Stored data

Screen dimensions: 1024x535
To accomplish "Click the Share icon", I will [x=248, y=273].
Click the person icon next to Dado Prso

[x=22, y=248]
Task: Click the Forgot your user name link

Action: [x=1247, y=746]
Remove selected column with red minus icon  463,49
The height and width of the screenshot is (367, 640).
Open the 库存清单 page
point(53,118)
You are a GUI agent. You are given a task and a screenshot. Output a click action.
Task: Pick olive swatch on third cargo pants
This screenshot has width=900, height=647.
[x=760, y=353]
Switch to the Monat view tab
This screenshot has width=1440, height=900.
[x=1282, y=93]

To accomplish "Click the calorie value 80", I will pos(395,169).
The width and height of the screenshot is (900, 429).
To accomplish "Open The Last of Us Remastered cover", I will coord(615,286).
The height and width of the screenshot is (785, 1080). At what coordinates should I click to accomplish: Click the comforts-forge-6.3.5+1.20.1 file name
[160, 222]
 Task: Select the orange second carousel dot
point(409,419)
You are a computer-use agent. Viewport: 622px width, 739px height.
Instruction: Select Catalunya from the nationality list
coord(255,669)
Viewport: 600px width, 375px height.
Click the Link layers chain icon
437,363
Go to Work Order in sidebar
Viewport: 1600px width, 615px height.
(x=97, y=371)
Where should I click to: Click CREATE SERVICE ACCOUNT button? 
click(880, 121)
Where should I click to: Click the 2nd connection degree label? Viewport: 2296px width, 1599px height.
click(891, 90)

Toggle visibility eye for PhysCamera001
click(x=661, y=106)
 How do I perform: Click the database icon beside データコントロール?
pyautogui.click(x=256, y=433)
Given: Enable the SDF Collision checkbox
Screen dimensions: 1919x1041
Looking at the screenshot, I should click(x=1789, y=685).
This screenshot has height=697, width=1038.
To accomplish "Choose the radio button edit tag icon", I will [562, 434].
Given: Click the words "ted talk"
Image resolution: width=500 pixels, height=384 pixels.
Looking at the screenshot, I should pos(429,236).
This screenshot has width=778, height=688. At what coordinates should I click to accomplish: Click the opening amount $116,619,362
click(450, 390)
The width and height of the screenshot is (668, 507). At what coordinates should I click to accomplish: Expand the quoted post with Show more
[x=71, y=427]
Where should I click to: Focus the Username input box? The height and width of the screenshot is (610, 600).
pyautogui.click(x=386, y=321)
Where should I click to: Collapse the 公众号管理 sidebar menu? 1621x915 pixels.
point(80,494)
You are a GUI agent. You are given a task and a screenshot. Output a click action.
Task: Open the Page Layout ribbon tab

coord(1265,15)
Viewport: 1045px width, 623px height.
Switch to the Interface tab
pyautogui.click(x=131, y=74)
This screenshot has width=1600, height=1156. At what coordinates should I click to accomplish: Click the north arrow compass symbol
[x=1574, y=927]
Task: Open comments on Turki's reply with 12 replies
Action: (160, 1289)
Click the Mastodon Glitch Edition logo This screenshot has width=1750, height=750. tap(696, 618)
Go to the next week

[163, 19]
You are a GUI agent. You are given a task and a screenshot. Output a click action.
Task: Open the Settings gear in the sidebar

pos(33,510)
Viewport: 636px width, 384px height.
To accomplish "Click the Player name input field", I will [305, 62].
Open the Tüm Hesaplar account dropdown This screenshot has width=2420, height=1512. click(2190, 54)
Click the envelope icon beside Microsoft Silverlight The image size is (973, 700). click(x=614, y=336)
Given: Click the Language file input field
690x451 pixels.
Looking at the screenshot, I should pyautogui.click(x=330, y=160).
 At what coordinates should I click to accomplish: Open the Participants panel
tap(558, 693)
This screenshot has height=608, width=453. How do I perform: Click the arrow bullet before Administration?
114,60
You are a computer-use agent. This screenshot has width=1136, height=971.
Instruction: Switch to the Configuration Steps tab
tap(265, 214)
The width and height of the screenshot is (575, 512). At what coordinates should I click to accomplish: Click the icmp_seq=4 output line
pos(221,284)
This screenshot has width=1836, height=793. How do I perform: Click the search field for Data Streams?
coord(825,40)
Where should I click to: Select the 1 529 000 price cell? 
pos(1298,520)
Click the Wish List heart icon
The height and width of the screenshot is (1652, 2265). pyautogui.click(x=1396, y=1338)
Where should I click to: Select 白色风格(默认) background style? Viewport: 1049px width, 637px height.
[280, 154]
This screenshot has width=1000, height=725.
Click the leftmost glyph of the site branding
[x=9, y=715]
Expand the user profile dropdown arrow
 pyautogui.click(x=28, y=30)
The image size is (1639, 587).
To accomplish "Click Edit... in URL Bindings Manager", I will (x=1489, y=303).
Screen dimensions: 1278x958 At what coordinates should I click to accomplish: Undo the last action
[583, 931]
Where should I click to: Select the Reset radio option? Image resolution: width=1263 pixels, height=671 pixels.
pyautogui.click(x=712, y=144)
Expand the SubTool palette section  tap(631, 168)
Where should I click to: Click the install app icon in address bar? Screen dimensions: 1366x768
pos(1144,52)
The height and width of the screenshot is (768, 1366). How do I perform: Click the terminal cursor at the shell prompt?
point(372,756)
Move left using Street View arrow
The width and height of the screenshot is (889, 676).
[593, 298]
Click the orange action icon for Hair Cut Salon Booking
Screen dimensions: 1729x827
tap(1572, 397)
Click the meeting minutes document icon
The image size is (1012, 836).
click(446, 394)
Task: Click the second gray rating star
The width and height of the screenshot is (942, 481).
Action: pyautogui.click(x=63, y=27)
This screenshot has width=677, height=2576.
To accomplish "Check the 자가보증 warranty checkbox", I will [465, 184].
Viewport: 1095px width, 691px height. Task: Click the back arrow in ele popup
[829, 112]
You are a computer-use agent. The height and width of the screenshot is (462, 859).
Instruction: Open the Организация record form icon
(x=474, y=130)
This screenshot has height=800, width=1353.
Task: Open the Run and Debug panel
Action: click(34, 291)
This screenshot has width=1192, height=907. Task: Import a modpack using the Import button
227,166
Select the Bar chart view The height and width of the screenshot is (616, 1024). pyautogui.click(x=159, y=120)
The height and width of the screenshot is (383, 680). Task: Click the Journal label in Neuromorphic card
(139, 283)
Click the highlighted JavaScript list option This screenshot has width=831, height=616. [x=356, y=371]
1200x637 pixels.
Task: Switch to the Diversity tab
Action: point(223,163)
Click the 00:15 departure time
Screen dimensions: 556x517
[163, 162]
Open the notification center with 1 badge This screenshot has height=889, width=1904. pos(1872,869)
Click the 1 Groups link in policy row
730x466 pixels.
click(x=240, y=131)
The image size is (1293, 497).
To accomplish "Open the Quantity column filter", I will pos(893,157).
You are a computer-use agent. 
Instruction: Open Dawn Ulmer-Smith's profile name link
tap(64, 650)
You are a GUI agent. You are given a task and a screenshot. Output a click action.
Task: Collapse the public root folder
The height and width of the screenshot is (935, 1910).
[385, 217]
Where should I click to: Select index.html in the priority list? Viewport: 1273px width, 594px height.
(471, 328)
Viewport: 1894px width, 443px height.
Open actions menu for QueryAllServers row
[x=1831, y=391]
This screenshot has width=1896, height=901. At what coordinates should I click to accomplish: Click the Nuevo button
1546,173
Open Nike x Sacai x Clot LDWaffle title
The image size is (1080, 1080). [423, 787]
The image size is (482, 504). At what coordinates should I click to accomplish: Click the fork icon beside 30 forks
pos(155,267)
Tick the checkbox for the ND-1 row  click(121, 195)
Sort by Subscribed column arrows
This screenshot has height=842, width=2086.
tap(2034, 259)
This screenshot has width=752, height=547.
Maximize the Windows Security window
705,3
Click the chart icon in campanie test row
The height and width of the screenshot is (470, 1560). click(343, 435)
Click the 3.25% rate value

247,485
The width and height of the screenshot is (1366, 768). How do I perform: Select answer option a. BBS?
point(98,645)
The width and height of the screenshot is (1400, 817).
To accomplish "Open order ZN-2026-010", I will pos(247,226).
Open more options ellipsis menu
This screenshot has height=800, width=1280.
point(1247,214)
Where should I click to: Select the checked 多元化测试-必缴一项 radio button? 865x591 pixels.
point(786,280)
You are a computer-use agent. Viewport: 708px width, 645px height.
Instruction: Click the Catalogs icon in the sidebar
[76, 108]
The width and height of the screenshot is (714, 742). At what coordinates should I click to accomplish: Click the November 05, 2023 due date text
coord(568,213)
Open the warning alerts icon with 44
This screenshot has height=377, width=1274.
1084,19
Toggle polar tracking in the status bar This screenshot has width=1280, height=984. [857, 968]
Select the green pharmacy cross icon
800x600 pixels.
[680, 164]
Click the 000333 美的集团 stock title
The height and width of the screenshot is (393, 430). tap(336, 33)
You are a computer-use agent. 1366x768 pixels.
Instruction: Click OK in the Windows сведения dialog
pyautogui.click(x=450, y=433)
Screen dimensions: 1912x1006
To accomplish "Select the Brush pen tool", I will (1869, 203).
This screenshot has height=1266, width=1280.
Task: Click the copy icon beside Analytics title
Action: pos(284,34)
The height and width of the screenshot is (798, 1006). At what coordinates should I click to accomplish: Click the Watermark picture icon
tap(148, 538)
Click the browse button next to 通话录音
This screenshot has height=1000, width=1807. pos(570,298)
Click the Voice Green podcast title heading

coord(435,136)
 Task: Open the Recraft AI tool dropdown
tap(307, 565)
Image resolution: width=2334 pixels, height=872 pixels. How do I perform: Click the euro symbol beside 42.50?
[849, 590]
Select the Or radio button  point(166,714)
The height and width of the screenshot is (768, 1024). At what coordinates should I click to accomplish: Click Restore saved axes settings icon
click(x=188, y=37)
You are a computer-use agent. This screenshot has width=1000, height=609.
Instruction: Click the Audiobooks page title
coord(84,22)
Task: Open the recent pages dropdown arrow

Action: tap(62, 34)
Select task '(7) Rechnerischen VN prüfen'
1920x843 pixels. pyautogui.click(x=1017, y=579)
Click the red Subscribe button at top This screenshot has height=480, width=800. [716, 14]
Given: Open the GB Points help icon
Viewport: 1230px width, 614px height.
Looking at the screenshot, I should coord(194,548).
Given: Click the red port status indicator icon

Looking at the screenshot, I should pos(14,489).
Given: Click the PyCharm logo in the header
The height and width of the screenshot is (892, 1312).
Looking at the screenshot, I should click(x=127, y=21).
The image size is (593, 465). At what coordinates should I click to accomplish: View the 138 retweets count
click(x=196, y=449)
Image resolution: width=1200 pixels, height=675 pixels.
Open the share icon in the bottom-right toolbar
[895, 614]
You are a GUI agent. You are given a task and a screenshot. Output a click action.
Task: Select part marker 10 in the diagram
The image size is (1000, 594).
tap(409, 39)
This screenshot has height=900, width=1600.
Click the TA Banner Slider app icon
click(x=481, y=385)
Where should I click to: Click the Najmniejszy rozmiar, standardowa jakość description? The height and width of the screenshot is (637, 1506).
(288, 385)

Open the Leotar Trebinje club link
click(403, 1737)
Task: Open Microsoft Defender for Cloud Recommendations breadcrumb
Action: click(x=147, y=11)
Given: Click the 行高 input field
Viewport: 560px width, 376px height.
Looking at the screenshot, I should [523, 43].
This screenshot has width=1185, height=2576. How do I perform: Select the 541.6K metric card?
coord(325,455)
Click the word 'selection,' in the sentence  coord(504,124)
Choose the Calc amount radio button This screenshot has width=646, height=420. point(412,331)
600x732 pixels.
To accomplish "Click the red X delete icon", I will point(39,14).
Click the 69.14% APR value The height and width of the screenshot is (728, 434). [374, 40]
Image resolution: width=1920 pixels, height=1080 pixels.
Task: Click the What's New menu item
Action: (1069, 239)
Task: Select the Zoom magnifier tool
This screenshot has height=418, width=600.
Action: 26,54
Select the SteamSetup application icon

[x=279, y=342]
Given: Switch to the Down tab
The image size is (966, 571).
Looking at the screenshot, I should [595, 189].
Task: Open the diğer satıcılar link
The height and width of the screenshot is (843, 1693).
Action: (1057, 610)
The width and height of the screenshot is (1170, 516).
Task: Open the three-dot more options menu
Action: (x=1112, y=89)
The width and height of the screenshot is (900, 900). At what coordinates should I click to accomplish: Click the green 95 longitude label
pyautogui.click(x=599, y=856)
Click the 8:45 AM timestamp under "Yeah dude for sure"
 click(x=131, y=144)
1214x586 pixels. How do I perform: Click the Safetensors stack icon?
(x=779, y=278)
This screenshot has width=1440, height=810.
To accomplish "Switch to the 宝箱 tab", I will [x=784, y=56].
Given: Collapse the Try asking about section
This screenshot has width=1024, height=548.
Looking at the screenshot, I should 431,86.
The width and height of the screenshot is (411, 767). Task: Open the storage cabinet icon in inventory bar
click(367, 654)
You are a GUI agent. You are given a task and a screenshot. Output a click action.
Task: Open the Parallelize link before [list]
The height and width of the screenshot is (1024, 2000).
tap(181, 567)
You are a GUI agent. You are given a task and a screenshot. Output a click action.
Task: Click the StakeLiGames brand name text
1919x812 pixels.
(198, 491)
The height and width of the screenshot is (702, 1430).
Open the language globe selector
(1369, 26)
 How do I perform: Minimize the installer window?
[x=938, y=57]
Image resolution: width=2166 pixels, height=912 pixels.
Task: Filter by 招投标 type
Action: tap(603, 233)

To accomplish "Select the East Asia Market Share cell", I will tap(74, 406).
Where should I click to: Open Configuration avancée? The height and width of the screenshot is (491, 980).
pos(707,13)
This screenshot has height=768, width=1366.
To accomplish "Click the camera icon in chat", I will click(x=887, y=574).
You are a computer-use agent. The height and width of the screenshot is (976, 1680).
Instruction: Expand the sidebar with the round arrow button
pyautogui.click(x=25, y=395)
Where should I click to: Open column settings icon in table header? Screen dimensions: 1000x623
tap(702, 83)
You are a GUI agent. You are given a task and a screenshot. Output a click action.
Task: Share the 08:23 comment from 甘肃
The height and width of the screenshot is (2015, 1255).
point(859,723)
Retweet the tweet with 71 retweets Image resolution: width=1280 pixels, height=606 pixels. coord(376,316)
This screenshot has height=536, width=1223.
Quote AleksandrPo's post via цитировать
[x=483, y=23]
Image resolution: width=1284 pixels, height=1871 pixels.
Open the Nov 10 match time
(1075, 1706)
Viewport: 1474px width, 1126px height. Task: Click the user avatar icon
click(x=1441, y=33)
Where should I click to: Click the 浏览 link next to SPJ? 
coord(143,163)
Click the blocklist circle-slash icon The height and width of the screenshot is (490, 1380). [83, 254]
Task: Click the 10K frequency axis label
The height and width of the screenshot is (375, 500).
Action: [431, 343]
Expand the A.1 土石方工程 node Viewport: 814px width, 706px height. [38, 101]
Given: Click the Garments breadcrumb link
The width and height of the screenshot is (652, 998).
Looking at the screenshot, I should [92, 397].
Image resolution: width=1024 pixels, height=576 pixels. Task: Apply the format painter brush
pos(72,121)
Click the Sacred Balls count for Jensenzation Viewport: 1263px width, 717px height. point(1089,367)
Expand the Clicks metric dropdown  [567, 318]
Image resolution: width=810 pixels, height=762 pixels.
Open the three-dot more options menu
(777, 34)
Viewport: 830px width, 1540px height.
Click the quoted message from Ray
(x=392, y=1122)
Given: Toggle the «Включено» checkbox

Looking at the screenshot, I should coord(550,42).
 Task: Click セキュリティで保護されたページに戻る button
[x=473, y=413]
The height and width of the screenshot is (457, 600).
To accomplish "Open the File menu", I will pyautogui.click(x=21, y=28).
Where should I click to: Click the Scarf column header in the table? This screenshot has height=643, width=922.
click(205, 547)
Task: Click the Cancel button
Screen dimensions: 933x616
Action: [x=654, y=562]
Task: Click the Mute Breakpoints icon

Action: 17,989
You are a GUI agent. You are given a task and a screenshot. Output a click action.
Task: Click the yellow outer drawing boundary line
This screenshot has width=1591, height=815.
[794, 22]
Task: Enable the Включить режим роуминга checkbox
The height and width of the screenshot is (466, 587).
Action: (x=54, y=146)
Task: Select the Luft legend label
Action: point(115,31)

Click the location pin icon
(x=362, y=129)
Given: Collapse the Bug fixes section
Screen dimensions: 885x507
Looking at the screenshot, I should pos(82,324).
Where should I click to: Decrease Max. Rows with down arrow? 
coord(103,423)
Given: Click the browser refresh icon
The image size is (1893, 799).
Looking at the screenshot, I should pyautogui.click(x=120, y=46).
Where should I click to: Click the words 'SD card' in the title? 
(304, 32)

▸ **YOUR INSTRUCTIONS**
Your answer must be the line containing "Screen dimensions: 933x616" and every line after it through the end of the records above, reproduced exactly and alone.

▸ **ANSWER SECTION**
Screen dimensions: 933x616
Action: [x=654, y=562]
Task: Click the Mute Breakpoints icon

Action: 17,989
You are a GUI agent. You are given a task and a screenshot. Output a click action.
Task: Click the yellow outer drawing boundary line
This screenshot has width=1591, height=815.
[794, 22]
Task: Enable the Включить режим роуминга checkbox
The height and width of the screenshot is (466, 587).
Action: (x=54, y=146)
Task: Select the Luft legend label
Action: point(115,31)

Click the location pin icon
(x=362, y=129)
Given: Collapse the Bug fixes section
Screen dimensions: 885x507
Looking at the screenshot, I should pos(82,324).
Where should I click to: Decrease Max. Rows with down arrow? 
coord(103,423)
Given: Click the browser refresh icon
The image size is (1893, 799).
Looking at the screenshot, I should pyautogui.click(x=120, y=46).
Where should I click to: Click the words 'SD card' in the title? 
(304, 32)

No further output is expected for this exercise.